A dynamic interconnect is described herein. The dynamic interconnect includes a transmit module, a receive module, and a multiplexer. Signal changes are detected in a group of transmit channels, and in response to the signal change an output of the multiplexer is switched to the channel where the change occurs.

Description

DYNAMIC INTERCONNECT WITH PARTITIONING ON EMULATION AND
PROTYPING PLATFORMS
Technical Field
[0001] The present techniques relate generally to time division data multiplexing and transmission. More specifically, the present techniques relate to a dynamic interconnect with frequency aware capabilities.
Background Art
[0002] The capacities of field programmable gate arrays (FPGAs) has increased dramatically, while the input/output (I/O) pin count of the FPGAs has remained stable. In order to accurately prototype complex chip designs, several FPGAs may be linked to emulate the chip design. Emulating chip designs using FPGAs enables designers to ensure the chip design functions as intended. Using a single FPGA is desired, however a single FPGA may not have enough I/O pins to emulate the design. By contrast, using several FPGAs can result in poor speed of the prototype.
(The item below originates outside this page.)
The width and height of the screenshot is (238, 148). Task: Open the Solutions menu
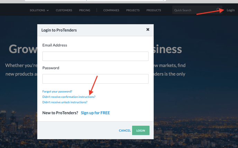click(39, 10)
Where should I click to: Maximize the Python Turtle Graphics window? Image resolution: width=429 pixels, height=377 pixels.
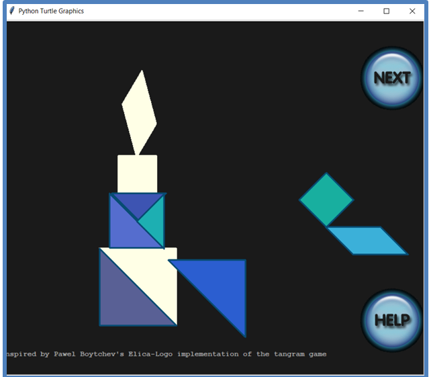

Brief Description of the Drawings
[0003] Fig. 1 is an illustration of a dynamic interconnect including a transmit module and a receive module using four transmit channels;
[0004] Fig. 2 illustrates the timing for signal change detection and changing the transmission order;
[0005] Fig. 3 is a block diagram of an application with channels running on e first partition and a second partition;
[0006] Fig. 4 is a process flow diagram illustrating a method for a runtime dynamic multiplexing scheme;
[0007] Fig. 5 is a process flow diagram illustrating a method for a frequency aware dynamic multiplexing scheme; and
[0008] Fig. 6 an embodiment of a system on-chip (SOC) design in accordance with the inventions is depicted. [0009] The same numbers are used throughout the disclosure and the figures to reference like components and features. Numbers in the 100 series refer to features originally found in Fig. 1 ; numbers in the 200 series refer to features originally found in Fig. 2; and so on.
Description of the Embodiments
[0010] The capacities of FPGAs increased dramatically over the last years whereas the I/O pin count remains stable. For FPGA based emulation or prototyping platforms, the increasing gap between capacity and number of I/O pins becomes more and more critical. A lack of I/O pins can introduce bottlenecks in data transmission for designs which are partitioned to multiple FPGAs.
[0011] Embodiments described herein are directed toward a dynamic interconnect with partitioning on emulation and prototyping platforms. In some cases, runtime time division multiplexing (TMD) scheme will enable the transmission of signals between two devices more effectively by using a runtime dynamic multiplexing scheme. The devices can be FGPAs. Through the runtime scheme, the required transmission time for a time division multiplexed data connection is optimized by grouping transmit signals into parallel compare units and assigning high transmit priority to groups in which signal values have changed. The sender can flag the signal change to the receiving chip, and the receiving chip can continue its normal operation after the change signal is de-asserted. Moreover, the receiving chip does not wait on the reception of unchanged signals.
[0012] The present techniques also uses switching characteristics of the different signal groups into account and selects different interconnect
implementations for each group to better utilize the available physical links of the hardware platform. As used herein, switching characteristics refers to the frequency of signal changes. Moreover, as used herein interconnect implementations may include, but is not limited to different TDM and a different number of required physical links.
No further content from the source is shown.